INSTRUCTIONS TO FOLLOW: Set out every line of the records below as a numbered list, leaving out the blank lines.

begin RECORD LIST

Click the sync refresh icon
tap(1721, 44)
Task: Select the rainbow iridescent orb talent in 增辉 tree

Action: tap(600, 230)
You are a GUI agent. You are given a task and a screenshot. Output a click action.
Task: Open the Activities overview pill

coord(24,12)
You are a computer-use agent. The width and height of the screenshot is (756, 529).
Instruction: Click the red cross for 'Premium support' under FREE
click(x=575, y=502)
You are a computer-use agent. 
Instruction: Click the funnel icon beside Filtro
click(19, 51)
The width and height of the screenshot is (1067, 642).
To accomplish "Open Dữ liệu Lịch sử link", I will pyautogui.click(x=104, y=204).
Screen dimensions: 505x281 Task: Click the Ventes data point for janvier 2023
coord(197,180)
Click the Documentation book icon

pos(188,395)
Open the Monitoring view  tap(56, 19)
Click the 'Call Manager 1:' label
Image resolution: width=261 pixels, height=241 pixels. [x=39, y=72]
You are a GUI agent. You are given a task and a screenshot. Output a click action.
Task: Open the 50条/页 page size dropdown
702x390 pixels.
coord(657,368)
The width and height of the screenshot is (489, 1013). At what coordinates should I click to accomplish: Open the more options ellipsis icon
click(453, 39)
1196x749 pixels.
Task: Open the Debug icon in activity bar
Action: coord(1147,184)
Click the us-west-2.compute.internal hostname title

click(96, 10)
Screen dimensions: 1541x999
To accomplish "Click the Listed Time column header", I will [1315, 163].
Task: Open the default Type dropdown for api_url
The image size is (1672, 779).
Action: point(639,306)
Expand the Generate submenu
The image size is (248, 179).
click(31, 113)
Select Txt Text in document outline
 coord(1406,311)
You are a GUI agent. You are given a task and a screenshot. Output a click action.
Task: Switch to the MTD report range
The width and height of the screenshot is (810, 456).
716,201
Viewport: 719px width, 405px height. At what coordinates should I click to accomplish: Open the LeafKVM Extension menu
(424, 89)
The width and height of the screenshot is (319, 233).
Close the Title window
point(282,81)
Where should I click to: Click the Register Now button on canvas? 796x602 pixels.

end RECORD LIST

SOLVED PROBLEM:
1. Click the sync refresh icon
2. tap(1721, 44)
3. Task: Select the rainbow iridescent orb talent in 增辉 tree
4. Action: tap(600, 230)
5. You are a GUI agent. You are given a task and a screenshot. Output a click action.
6. Task: Open the Activities overview pill
7. coord(24,12)
8. You are a computer-use agent. The width and height of the screenshot is (756, 529).
9. Instruction: Click the red cross for 'Premium support' under FREE
10. click(x=575, y=502)
11. You are a computer-use agent. 
12. Instruction: Click the funnel icon beside Filtro
13. click(19, 51)
14. The width and height of the screenshot is (1067, 642).
15. To accomplish "Open Dữ liệu Lịch sử link", I will pyautogui.click(x=104, y=204).
16. Screen dimensions: 505x281 Task: Click the Ventes data point for janvier 2023
17. coord(197,180)
18. Click the Documentation book icon
19. pos(188,395)
20. Open the Monitoring view  tap(56, 19)
21. Click the 'Call Manager 1:' label
22. Image resolution: width=261 pixels, height=241 pixels. [x=39, y=72]
23. You are a GUI agent. You are given a task and a screenshot. Output a click action.
24. Task: Open the 50条/页 page size dropdown
25. 702x390 pixels.
26. coord(657,368)
27. The width and height of the screenshot is (489, 1013). At what coordinates should I click to accomplish: Open the more options ellipsis icon
28. click(453, 39)
29. 1196x749 pixels.
30. Task: Open the Debug icon in activity bar
31. Action: coord(1147,184)
32. Click the us-west-2.compute.internal hostname title
33. click(96, 10)
34. Screen dimensions: 1541x999
35. To accomplish "Click the Listed Time column header", I will [1315, 163].
36. Task: Open the default Type dropdown for api_url
37. The image size is (1672, 779).
38. Action: point(639,306)
39. Expand the Generate submenu
40. The image size is (248, 179).
41. click(31, 113)
42. Select Txt Text in document outline
43.  coord(1406,311)
44. You are a GUI agent. You are given a task and a screenshot. Output a click action.
45. Task: Switch to the MTD report range
46. The width and height of the screenshot is (810, 456).
47. 716,201
48. Viewport: 719px width, 405px height. At what coordinates should I click to accomplish: Open the LeafKVM Extension menu
49. (424, 89)
50. The width and height of the screenshot is (319, 233).
51. Close the Title window
52. point(282,81)
53. Where should I click to: Click the Register Now button on canvas? 796x602 pixels.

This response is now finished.